---- Given records
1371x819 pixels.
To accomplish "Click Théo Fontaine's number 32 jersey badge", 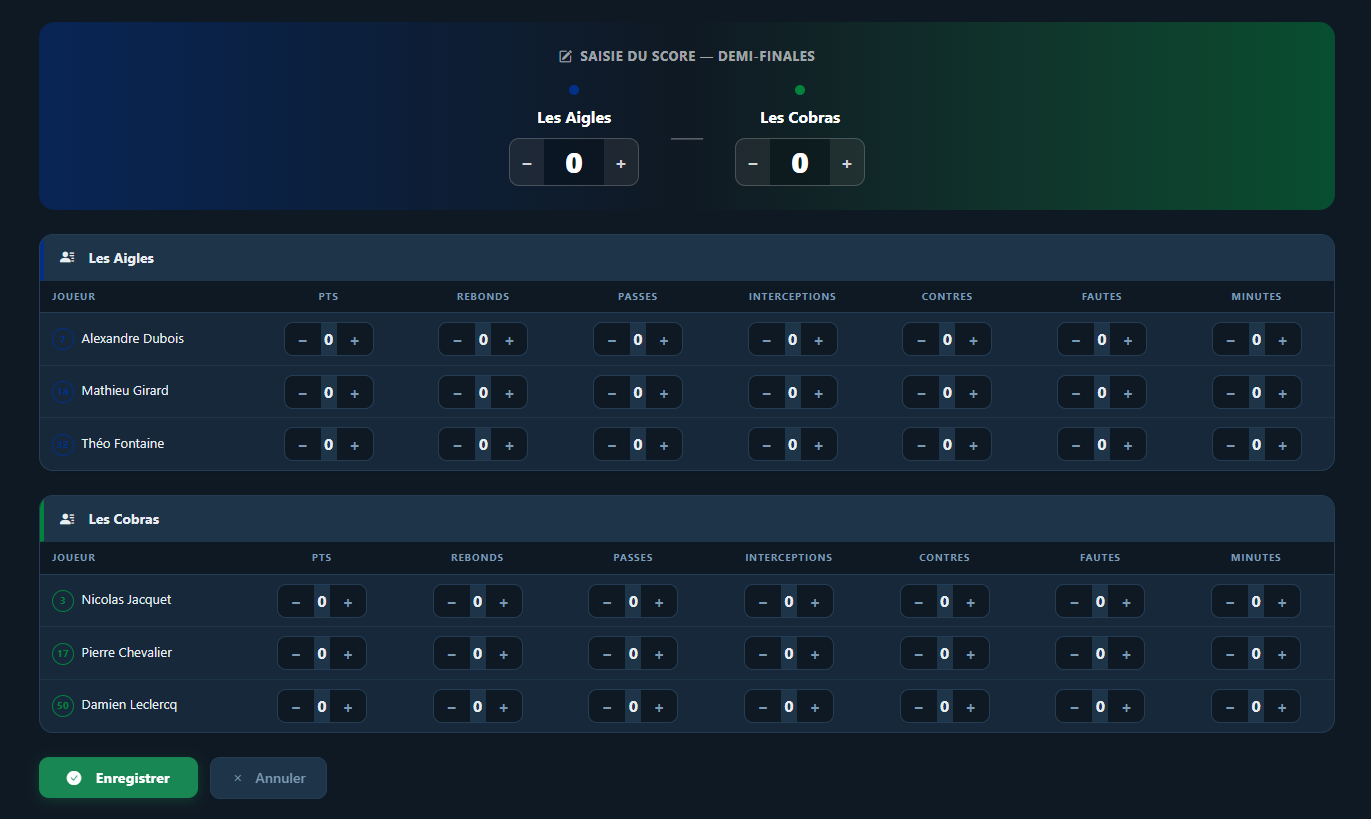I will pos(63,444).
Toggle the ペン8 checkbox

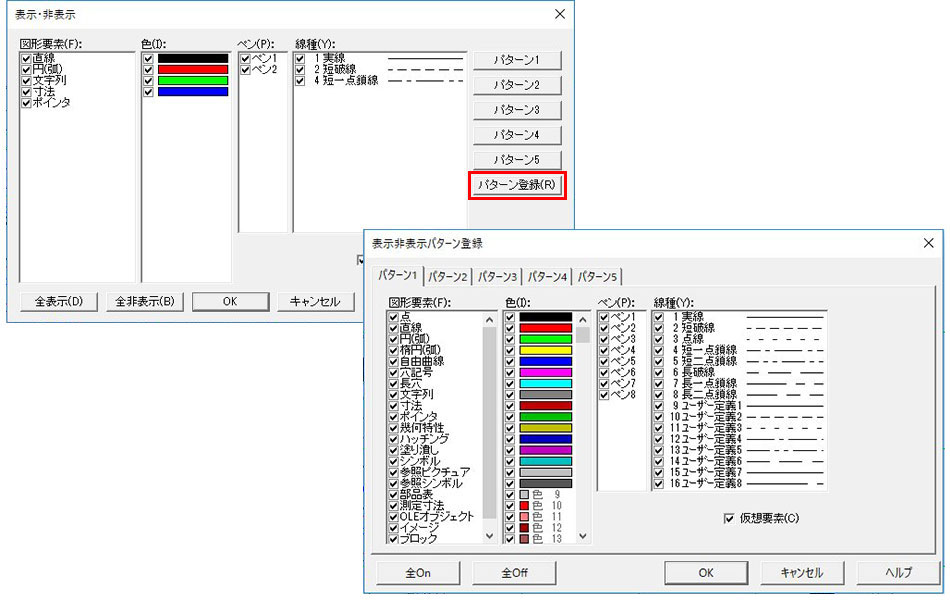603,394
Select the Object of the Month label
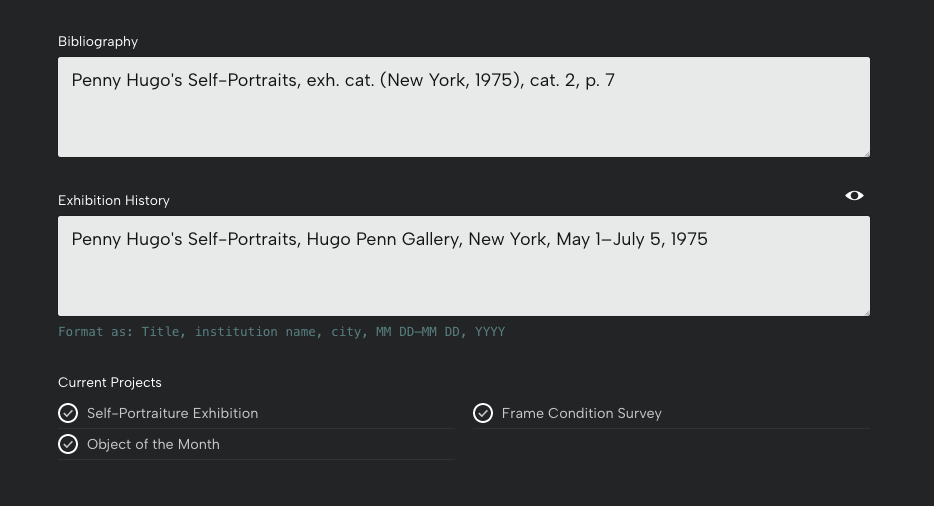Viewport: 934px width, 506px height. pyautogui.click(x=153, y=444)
--------
---- Given records
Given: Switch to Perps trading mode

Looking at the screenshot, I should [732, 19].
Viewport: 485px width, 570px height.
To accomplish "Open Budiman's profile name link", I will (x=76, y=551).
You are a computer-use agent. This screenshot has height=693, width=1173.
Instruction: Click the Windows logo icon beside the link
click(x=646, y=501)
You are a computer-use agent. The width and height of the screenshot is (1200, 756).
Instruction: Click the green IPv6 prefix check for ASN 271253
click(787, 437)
--------
Problem to solve:
Your answer should be the lines of the records that hold the string "computer".

Task output:
You are a computer-use agent. This screenshot has height=693, width=1173.
You are a computer-use agent. The width and height of the screenshot is (1200, 756).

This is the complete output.